Xikar Crossover Torch Lighter - Gun Metal - CigarBid.com

Xikar Crossover Torch Lighter - Black - CigarBid.com Over in 40 minutes...this is a good one but as I said...I like the Gun Metal...both are jet flames and not soft flame.


----------



## Tman (Sep 12, 2010)

I recommend the soft flame Exodus lighter. This is like the only true wind proof soft flame that I know of.


----------



## montecristo#2 (May 29, 2006)

Interesting, I thought a windproof soft flame was an oxymoron. I am going to have to check this one out as well.

Is the Exodus really a soft flame? I just checked out the videos on youtube. I have a lighter that also uses a coil to light the flame and it is a torch, but not as good as a Blazer or an ST Dupont.


----------



## Tman (Sep 12, 2010)

montecristo#2 said:


> Interesting, I thought a windproof soft flame was an oxymoron. I am going to have to check this one out as well.
> 
> Is the Exodus really a soft flame? I just checked out the videos on youtube. I have a lighter that also uses a coil to light the flame and it is a torch, but not as good as a Blazer or an ST Dupont.
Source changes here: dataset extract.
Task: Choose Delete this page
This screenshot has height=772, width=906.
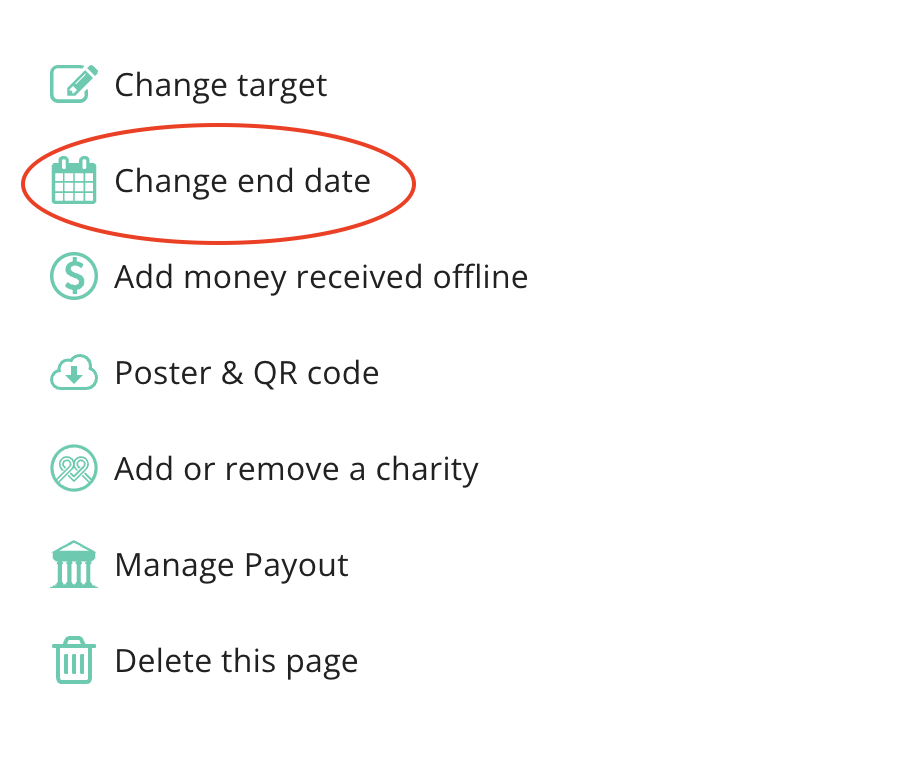Action: [x=236, y=661]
Yes. It is a soft flame. Normally, if it is just a coil, it would go out and not come back on. With Exodus, it's awesome because it uses a coil and a very small jet port in addition to the main jet to keep the flame on.


----------



## fivespdcat (Nov 16, 2010)

Cigary said:


> This is the lighter that is really on my radar....there is another one only in chrome for the same price but is over in a couple of hours.
> 
> Xikar Crossover Torch Lighter - Gun Metal - CigarBid.com
> 
> Xikar Crossover Torch Lighter - Black - CigarBid.com Over in 40 minutes...this is a good one but as I said...I like the Gun Metal...both are jet flames and not soft flame.


Gary, I have the crossover, it's a decent lighter. However it is a very "sharp" torch lighter. It is not a wide flame so I tend to not get a very good burn using it. If I need to use a torch I prefer to use a multi-torch, but alas it's only for really windy days so I don't really use it much.


----------



## Cigary (Oct 19, 2007)

fivespdcat said:


> Gary, I have the crossover, it's a decent lighter. However it is a very "sharp" torch lighter. It is not a wide flame so I tend to not get a very good burn using it. If I need to use a torch I prefer to use a multi-torch, but alas it's only for really windy days so I don't really use it much.


Thanks Abe...you just saved me about $40. My Ronsons are probably just as good as the Crossover then.


----------



## jswaykos (Oct 26, 2010)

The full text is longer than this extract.